***** Input data

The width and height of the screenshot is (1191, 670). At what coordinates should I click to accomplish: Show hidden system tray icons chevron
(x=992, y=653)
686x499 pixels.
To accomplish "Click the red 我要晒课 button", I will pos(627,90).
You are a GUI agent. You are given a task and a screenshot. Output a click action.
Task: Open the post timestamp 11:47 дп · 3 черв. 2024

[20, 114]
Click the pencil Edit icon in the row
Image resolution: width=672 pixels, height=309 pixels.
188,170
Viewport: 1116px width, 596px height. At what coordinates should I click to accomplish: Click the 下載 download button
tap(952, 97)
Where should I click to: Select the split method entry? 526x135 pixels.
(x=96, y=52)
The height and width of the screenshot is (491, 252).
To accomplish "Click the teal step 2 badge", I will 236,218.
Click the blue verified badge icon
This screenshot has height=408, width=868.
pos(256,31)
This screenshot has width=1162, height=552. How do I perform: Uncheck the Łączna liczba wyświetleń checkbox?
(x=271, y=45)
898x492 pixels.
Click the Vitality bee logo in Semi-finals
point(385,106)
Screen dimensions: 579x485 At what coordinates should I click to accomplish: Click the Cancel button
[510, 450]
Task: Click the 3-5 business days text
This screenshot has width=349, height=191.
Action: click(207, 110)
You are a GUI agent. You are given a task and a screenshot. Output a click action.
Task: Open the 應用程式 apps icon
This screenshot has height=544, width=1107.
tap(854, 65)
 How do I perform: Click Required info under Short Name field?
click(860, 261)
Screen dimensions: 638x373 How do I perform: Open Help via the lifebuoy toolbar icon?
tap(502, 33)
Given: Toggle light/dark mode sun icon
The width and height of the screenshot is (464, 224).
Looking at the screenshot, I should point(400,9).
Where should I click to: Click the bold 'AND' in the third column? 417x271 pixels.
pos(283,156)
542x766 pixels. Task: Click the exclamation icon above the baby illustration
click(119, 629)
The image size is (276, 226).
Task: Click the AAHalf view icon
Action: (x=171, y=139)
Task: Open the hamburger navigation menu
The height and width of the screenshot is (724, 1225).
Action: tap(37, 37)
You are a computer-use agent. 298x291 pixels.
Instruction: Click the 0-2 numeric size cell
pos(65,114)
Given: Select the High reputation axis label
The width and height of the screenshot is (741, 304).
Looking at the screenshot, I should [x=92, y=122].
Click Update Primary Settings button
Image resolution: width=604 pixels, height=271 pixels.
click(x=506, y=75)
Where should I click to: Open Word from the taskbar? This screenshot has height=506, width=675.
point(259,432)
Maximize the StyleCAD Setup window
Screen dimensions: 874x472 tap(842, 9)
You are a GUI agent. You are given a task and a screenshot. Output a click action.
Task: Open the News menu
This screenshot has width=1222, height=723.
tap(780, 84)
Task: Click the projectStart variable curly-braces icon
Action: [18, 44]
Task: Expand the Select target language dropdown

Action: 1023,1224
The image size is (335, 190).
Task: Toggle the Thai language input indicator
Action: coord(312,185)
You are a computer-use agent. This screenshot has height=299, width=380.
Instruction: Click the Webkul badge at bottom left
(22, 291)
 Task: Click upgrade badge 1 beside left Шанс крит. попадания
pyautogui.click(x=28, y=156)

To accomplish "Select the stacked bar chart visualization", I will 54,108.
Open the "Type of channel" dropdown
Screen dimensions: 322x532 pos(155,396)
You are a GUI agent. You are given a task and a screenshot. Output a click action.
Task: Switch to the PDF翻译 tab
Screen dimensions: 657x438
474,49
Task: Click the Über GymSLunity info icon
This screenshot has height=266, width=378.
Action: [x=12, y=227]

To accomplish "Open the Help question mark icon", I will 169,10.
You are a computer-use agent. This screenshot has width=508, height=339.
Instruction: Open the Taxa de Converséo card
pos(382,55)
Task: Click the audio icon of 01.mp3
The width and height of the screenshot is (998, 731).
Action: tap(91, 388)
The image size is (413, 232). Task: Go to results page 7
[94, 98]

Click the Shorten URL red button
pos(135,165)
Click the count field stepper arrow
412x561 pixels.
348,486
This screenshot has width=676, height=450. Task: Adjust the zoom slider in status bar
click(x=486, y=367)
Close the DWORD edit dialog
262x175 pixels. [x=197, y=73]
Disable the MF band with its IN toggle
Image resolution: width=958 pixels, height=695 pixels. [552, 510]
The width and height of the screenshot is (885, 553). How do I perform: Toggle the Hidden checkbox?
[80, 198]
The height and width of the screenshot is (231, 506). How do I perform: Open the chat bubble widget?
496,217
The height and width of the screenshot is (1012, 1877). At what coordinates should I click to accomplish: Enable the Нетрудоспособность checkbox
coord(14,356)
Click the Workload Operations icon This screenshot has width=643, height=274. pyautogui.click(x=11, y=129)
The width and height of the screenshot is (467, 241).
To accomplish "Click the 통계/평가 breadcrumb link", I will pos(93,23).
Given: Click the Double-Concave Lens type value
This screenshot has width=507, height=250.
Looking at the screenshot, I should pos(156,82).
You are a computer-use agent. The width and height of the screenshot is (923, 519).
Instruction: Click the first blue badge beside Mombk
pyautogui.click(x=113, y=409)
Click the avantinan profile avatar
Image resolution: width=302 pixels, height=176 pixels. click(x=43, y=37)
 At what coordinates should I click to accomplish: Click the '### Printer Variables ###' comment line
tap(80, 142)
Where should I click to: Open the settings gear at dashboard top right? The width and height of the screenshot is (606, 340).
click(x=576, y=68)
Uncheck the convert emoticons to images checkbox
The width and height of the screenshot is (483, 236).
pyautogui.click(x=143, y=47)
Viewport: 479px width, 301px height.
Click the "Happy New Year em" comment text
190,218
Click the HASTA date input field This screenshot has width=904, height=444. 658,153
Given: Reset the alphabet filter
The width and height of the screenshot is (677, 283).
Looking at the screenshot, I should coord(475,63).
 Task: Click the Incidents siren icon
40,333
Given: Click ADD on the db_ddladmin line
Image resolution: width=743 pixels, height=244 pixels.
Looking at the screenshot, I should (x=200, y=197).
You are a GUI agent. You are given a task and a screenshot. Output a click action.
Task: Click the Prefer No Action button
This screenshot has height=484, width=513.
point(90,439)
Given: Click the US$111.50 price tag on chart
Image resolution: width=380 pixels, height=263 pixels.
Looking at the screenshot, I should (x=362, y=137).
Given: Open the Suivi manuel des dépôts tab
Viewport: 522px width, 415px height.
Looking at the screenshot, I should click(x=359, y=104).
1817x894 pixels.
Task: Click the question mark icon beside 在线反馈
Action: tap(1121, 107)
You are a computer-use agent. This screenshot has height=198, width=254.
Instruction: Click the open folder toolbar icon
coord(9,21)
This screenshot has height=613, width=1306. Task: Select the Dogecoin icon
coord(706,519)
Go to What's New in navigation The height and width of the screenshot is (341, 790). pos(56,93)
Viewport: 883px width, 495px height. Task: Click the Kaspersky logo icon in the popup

**********

-- Task to carry out --
Figure out how many lines of the data hold "computer", and answer with the number only.

-- Task output --
5